BEGIN Listed records

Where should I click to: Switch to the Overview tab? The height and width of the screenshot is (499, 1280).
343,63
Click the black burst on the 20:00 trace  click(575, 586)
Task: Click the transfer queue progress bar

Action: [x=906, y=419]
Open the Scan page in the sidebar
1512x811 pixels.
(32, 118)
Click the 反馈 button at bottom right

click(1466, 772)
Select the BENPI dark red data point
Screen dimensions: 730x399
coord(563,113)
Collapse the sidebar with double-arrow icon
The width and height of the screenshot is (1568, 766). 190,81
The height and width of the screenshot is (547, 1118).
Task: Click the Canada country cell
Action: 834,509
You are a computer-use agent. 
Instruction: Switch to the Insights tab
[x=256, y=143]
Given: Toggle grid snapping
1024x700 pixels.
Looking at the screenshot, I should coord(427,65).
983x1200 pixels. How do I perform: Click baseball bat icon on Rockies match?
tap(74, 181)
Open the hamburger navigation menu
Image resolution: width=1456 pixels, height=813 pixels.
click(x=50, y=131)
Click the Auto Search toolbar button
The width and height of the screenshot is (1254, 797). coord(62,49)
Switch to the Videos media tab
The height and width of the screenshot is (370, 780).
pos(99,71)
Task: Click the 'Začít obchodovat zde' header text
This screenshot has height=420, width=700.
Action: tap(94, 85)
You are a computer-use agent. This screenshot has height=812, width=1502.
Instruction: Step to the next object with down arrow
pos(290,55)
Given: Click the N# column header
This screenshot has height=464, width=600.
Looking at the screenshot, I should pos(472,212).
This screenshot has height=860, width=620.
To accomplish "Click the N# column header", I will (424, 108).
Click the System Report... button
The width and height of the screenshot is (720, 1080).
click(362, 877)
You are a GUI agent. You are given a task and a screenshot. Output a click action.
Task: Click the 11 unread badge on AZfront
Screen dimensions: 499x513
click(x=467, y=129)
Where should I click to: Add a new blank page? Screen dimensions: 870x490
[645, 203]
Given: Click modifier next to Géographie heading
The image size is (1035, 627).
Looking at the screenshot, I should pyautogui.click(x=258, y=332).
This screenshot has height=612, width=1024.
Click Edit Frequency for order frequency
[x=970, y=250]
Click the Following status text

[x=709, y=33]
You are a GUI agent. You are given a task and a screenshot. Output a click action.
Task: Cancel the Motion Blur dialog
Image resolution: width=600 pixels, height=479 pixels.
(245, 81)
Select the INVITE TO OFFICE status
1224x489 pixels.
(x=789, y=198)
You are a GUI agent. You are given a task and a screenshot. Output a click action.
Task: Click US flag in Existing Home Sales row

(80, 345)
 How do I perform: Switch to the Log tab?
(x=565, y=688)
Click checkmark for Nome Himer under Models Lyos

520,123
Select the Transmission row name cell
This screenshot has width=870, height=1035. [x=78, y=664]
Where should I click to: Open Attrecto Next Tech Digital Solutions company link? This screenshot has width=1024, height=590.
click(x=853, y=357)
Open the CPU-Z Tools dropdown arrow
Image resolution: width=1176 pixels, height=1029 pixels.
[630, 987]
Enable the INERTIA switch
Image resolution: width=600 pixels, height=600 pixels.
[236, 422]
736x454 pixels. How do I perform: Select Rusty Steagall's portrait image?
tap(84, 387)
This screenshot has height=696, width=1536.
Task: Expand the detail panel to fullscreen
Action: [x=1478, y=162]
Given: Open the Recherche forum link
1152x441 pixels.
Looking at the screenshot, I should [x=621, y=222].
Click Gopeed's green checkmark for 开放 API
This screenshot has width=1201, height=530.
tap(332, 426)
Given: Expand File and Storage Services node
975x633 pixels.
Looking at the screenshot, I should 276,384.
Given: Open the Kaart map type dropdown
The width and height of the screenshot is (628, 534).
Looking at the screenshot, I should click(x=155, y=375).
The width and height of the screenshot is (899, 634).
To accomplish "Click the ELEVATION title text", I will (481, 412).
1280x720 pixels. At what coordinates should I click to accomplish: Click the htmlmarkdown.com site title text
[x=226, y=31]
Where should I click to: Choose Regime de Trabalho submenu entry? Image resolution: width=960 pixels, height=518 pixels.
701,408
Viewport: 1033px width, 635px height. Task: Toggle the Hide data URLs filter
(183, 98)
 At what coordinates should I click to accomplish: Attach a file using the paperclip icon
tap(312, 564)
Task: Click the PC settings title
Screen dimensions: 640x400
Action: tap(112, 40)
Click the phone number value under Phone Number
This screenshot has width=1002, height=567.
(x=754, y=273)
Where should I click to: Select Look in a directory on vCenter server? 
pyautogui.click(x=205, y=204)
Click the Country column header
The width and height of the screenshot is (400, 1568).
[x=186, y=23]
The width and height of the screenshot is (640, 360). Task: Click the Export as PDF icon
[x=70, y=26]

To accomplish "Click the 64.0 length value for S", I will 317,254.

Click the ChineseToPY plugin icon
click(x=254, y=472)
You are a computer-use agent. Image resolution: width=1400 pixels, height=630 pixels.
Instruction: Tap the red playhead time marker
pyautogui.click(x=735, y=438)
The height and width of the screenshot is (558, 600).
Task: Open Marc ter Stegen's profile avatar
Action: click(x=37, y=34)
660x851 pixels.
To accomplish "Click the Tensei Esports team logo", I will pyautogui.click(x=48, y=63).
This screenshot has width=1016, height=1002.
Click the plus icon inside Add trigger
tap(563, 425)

END Listed records

Requirement
All lines in the data above from the one with "Where should I click to: Open" through the one with "Click Gopeed's green checkmark for 开放 API" must be repeated exactly, and no others.

Answer to this problem
Where should I click to: Open Attrecto Next Tech Digital Solutions company link? This screenshot has width=1024, height=590.
click(x=853, y=357)
Open the CPU-Z Tools dropdown arrow
Image resolution: width=1176 pixels, height=1029 pixels.
[630, 987]
Enable the INERTIA switch
Image resolution: width=600 pixels, height=600 pixels.
[236, 422]
736x454 pixels. How do I perform: Select Rusty Steagall's portrait image?
tap(84, 387)
This screenshot has height=696, width=1536.
Task: Expand the detail panel to fullscreen
Action: [x=1478, y=162]
Given: Open the Recherche forum link
1152x441 pixels.
Looking at the screenshot, I should [x=621, y=222].
Click Gopeed's green checkmark for 开放 API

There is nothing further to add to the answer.